- _Exercise task_:
List every line below that contains the string "height", copying each one in full.

- _Input records_:

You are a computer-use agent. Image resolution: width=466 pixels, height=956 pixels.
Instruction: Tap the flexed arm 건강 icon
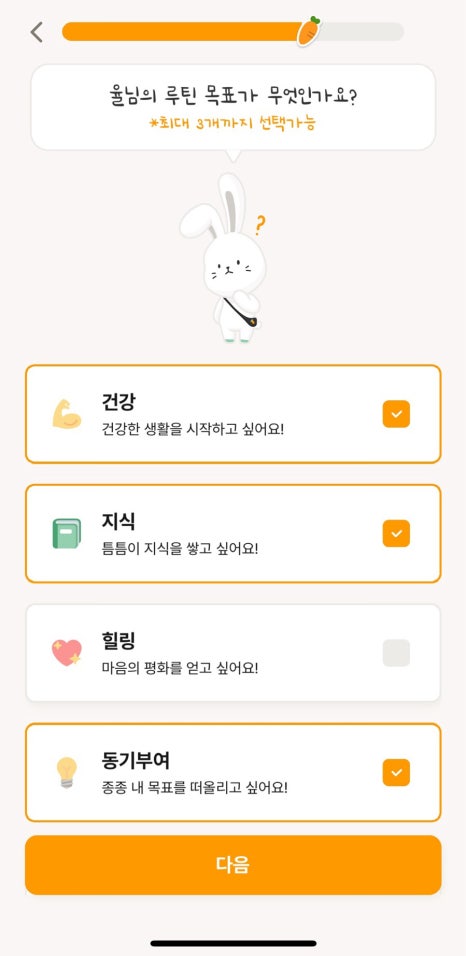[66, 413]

--

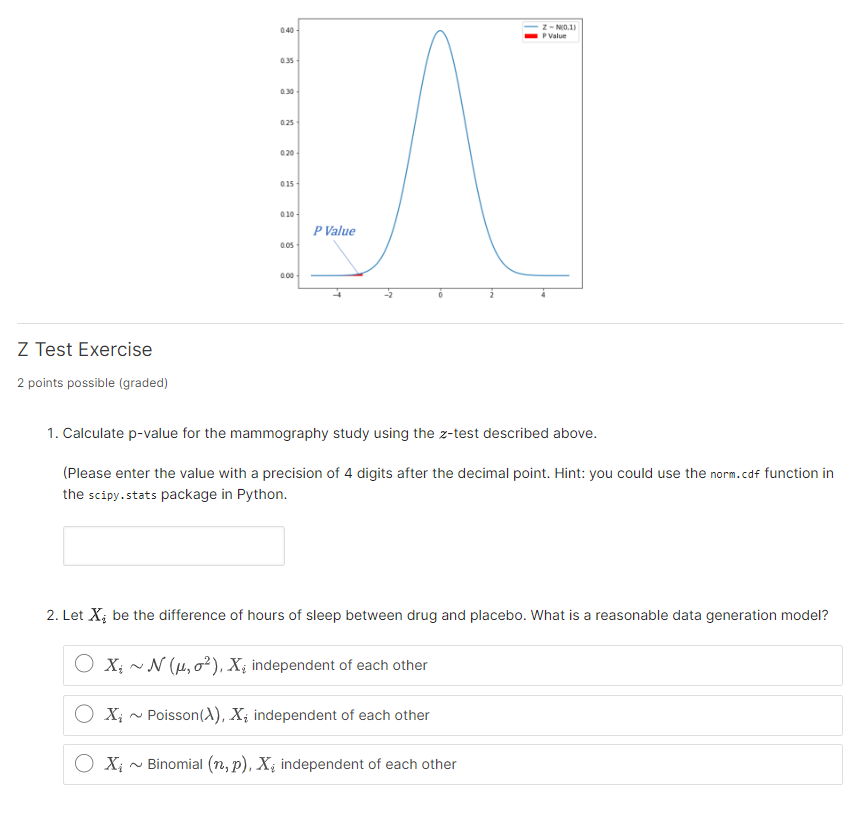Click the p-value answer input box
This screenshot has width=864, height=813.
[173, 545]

==

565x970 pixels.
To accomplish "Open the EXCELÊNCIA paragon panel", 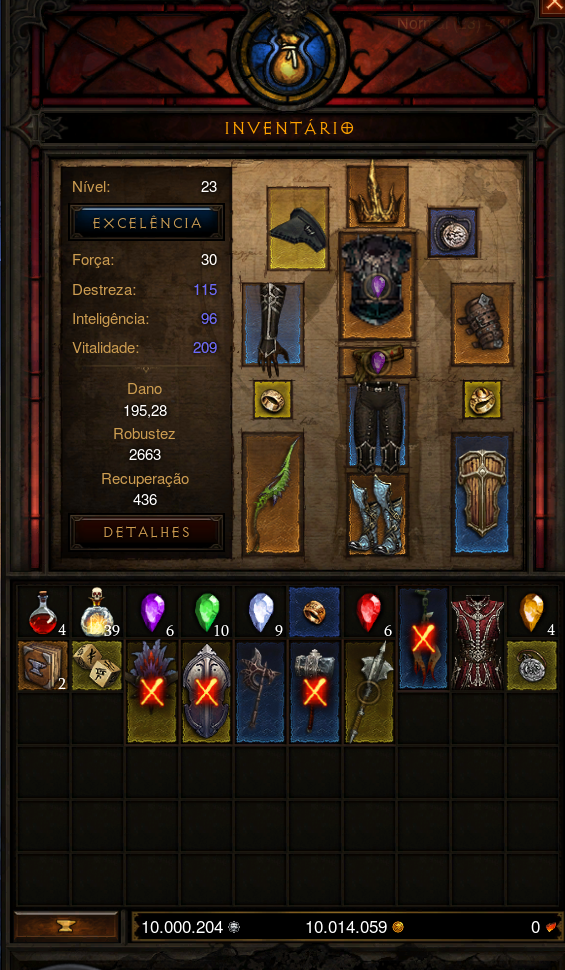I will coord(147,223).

- _Output for this task_:
You are a computer-use agent. Image resolution: width=466 pixels, height=956 pixels.
This screenshot has width=864, height=813.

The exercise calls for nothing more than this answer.